PROBLEM TO WORK ON
Using the deli guide below, mark each statement yes or no and quote the exact words from the guide that decide it. 1. Art's Deli opened in Studio City in 1957. 2. Art's Deli makes its own bagels. 3. Solley's Deli in Sherman Oaks is still open.

PASSAGE SHOWN

— BEGIN —

In search of perfect pastrami: Your guide to the Jewish delis of Los Angeles

My life began in the tufted brown leather booth of a deli. In the fall of 1985, my mother went into labor mid-bite through a knackwurst at Nate ’n Al deli in Beverly Hills. I spent my childhood kicking the vinyl booths at Langer’s in downtown. This is where my father, a real estate broker, eats lunch at least once a week. I’ve been eating the pastrami here since my teeth came in.

Most Sundays during my childhood, my parents would drive me and my sister from Pasadena to the San Fernando Valley to share a smoked fish platter at the now-closed Solley’s Deli in Sherman Oaks. When I was stressed in college (somewhere around twice a week), I visited a nearby Jerry’s Deli in Irvine for a bowl of matzo ball soup and half a pastrami sandwich with an extra side of Russian dressing. I could be found many weekend nights in my 20s drunk on Jägermeister shots in the Kibitz Room attached to Canter’s Deli, watching a friend’s band.

While the deli culture in Los Angeles isn’t as robust as in New York City, if you grew up in this city, chances are you can trace at least one significant life moment to the Saran-wrap-laden counters of a Jewish deli. Is it a style of food and dining that’s fading away into an abyss of small-plates restaurants? I sure hope not. Those metal trays full of orange knishes, rice pudding, stuffed cabbage and smoked fish represent a comforting sort of cultural exchange — remnants from early Los Angeles immigrants. As do the 10-page menus, bottles of Dr. Brown’s soda and snappy servers who seem to always remember your order, your last hangover, and your last boyfriend.

Here is a guide to 14 Los Angeles, Jewish-style delis, for when you need a dose of nostalgia and a sky-high sandwich full of hot pastrami.
Art’s Deli
Art Ginsberg opened the Studio City deli on Ventura Boulevard in 1957. After Ginsberg died in 2013, his son Harold took over the restaurant. Its neon sign and tiled exterior give the restaurant a diner facade. Inside, the burnt-red leather booths are separated by wood paneling, each Formica table has its own bottle of mustard, and along the walls, there are blown-up photos of the deli’s pastrami sandwiches and bowls of soup — what Ginsberg called “Jewish pornography.”

The fish platter from Art's Deli. (Jenn Harris / Los Angeles Times)

Behind the counter: Art’s gets its bread and pastries from Bea’s Bakery in Tarzana. The bagels are from Western Bagel, and the pastrami, from RC Provisions, is steamed in-house.

— END —

STORED DATA
— BEGIN —

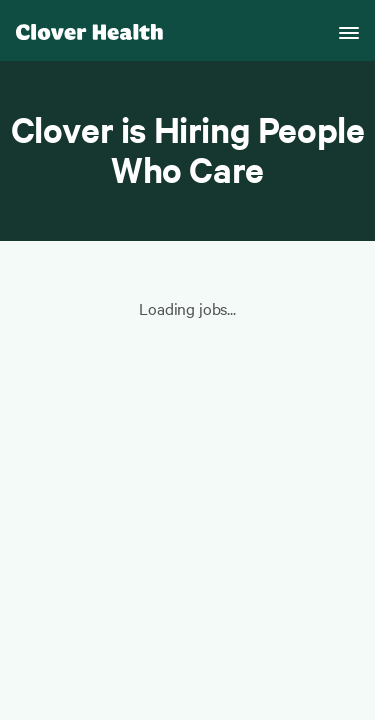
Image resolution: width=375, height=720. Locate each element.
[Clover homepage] (89, 30)
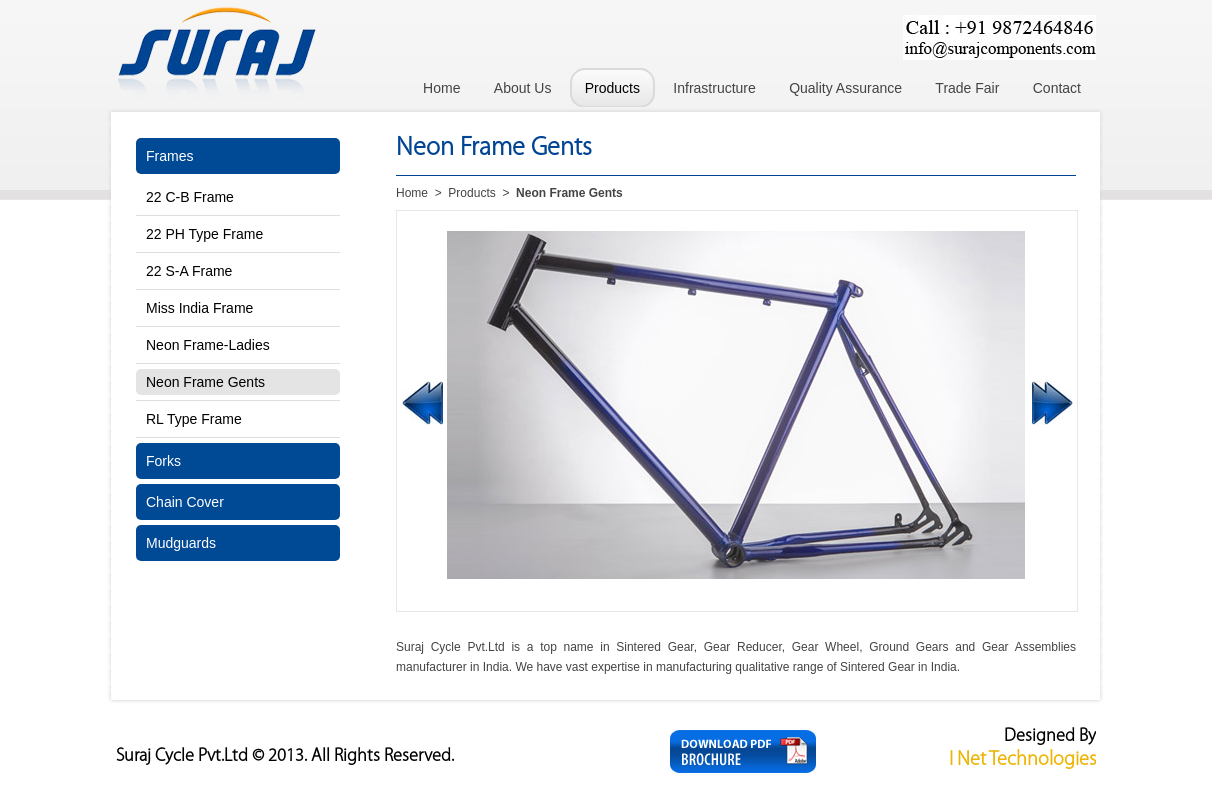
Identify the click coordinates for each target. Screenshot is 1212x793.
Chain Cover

— END —

TASK RESPONSE
1. Yes: "Art Ginsberg opened the Studio City deli on Ventura Boulevard in 1957."
2. No: "The bagels are from Western Bagel"
3. No: "the now-closed Solley’s Deli in Sherman Oaks"